Cotton Ons Financial Condition and Operating Performance Are Better Than the Debtor in 2008 11. The Debtor was formed in 2004 and quickly grew to almost 70 stores. See

Decarlation of Cynthia Harriss Pursuant to Local Bankruptcy Rule 1007-2 (the Harriss Dec.) at pg. 3 8. The Debtors best year was 2008, during which year the Debtor still experienced a loss of approximately $1.5 million. Id. at pg. 7 22-23. Since 2008, the Debtor experienced decreased sales and increasing losses, with a loss of over $16 million in fiscal 2010. Id. Also in 2008, the Debtor owed unrelated parties over $4 million dollars in long term debt. With no additional sources of financing, the Debtor ultimately filed a chapter 11 Petition on May 2, 2011. 12. In contrast to the Debtor, Cotton On has no third party debt and is well

financed by Cotton On Group which has extensive assets and the financial ability to meet the obligations due under the leases.

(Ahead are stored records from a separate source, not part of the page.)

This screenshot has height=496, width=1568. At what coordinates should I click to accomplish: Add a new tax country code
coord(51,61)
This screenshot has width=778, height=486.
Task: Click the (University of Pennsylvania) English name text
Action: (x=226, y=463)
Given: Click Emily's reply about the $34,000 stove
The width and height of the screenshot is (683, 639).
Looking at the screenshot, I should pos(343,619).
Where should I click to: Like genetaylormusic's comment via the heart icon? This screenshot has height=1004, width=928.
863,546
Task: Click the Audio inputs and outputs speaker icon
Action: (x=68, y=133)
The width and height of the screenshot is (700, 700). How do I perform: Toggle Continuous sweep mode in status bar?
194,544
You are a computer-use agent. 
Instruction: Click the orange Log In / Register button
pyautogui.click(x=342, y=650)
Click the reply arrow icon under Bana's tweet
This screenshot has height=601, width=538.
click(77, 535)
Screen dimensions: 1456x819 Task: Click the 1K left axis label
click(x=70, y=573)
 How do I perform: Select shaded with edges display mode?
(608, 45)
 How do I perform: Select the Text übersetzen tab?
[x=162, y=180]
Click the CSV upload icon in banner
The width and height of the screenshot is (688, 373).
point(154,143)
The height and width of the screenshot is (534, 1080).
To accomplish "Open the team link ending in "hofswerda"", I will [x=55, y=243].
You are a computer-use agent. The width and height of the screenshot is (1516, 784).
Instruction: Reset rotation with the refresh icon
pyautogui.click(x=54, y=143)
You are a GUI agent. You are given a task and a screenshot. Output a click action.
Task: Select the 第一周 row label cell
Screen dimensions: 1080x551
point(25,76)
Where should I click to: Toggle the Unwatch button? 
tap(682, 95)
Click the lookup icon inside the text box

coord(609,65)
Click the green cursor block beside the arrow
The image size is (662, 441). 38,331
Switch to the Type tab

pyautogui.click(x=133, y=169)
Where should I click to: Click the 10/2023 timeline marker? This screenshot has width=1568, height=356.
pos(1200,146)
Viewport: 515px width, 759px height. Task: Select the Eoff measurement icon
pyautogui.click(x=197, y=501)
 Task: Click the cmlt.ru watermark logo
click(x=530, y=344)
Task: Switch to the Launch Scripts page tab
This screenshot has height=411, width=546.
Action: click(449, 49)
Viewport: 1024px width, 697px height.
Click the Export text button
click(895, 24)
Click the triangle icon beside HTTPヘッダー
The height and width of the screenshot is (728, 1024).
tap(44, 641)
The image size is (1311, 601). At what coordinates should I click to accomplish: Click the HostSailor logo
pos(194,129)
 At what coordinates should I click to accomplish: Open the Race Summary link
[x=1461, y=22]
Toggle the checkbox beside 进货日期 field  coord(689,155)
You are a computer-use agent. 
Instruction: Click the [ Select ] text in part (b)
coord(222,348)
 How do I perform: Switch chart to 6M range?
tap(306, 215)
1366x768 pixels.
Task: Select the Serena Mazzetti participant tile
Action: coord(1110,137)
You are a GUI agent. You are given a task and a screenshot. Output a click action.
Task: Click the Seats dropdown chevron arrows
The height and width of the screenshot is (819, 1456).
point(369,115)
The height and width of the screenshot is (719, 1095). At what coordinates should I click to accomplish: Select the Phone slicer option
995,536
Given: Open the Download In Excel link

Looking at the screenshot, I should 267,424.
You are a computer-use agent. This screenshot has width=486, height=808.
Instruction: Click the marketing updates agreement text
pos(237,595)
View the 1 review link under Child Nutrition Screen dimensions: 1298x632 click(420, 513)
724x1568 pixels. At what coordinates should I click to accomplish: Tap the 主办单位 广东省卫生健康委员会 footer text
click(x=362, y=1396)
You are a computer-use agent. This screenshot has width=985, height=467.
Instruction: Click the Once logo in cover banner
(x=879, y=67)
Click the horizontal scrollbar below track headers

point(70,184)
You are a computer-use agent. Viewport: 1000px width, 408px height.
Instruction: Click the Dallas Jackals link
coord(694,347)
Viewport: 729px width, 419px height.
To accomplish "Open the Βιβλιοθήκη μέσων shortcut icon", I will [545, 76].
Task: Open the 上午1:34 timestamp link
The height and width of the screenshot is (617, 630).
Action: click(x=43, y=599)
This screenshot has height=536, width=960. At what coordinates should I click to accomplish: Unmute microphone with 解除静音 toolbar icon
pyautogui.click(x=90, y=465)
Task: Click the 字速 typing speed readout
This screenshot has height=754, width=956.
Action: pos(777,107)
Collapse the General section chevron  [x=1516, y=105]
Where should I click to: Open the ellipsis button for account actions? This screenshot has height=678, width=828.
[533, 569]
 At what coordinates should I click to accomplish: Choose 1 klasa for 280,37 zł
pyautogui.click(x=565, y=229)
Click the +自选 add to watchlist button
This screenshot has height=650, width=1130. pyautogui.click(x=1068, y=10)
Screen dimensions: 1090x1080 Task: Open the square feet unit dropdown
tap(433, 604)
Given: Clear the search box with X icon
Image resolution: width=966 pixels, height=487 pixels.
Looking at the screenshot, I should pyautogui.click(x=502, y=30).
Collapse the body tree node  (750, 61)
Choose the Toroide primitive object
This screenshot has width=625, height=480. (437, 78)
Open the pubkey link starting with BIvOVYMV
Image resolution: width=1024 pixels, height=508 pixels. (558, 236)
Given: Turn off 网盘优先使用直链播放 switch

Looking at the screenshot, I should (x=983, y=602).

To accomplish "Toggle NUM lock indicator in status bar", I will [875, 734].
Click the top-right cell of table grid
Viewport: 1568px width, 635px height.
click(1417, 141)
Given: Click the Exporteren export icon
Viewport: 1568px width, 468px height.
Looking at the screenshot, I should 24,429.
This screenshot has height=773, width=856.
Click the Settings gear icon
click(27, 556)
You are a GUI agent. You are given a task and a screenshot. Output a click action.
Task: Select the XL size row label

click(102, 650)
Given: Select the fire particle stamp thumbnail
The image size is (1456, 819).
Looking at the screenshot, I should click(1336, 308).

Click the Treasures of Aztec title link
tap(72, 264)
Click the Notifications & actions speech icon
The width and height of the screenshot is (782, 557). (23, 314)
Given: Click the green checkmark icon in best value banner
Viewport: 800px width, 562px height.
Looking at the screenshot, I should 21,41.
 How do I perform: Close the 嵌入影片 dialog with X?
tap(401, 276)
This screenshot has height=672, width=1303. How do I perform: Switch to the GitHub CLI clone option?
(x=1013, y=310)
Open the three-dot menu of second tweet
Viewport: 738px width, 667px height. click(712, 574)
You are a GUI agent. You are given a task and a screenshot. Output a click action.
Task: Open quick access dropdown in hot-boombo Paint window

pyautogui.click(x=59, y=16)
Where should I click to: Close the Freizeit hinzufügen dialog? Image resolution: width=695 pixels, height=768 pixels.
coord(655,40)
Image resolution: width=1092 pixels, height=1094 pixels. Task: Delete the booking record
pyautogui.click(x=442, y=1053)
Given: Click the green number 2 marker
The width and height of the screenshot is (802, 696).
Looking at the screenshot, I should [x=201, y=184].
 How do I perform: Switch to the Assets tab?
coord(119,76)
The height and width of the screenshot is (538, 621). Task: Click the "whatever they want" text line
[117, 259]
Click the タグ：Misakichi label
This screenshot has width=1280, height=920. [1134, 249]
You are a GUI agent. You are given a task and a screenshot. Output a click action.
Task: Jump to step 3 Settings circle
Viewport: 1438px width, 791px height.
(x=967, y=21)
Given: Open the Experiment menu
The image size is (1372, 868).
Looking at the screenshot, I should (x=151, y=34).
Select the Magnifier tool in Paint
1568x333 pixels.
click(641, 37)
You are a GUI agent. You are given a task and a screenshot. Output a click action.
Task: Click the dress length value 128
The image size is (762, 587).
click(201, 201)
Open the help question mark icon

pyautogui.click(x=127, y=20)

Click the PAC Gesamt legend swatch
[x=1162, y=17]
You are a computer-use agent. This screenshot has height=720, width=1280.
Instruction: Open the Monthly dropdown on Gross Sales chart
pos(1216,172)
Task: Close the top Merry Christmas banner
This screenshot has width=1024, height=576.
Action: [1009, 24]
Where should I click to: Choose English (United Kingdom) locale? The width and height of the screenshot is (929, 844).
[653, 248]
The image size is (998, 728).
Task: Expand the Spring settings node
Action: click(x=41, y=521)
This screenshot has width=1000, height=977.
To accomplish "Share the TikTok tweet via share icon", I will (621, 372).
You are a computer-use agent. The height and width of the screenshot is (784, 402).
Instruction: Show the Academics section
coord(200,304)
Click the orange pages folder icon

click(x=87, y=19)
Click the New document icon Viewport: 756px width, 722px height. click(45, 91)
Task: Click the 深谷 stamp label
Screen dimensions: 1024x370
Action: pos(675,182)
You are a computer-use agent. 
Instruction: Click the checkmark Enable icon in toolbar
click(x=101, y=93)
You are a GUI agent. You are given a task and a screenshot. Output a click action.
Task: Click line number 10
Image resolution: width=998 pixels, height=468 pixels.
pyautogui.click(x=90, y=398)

As set forth in the Declaration of Michael Hardwick, the Chief Financial Officer of Cotton On (the Hardwick Dec. attached as Exhibit A to the Notice of Assumption and Assignment of Unexpired Lease of Nonresidential Real Property (Docket No. 212)(the Assignment Notice)), as of April 2011, Cotton On Group had consolidated assets in excess of $280 million against consolidated current liabilities of approximately $110 million. For the year ended June, 2010, Cotton On Group had consolidated revenues totaling $526 million and has projected annual sales for the year ending June 2011 of $650 million. Estimated revenues for Cotton On for fiscal year 2012 are $109 million. Hardwick Dec. at pg. 2, 5-6. 13. To the extent necessary, at the hearing Cotton On will introduce additional

confidential financial information about Cotton On and the Cotton Group that demonstrate that, Cotton On with the support of the Cotton On Group is in far better financial condition and its operating performance exceeds that of the Debtor when it became the tenant under the leases.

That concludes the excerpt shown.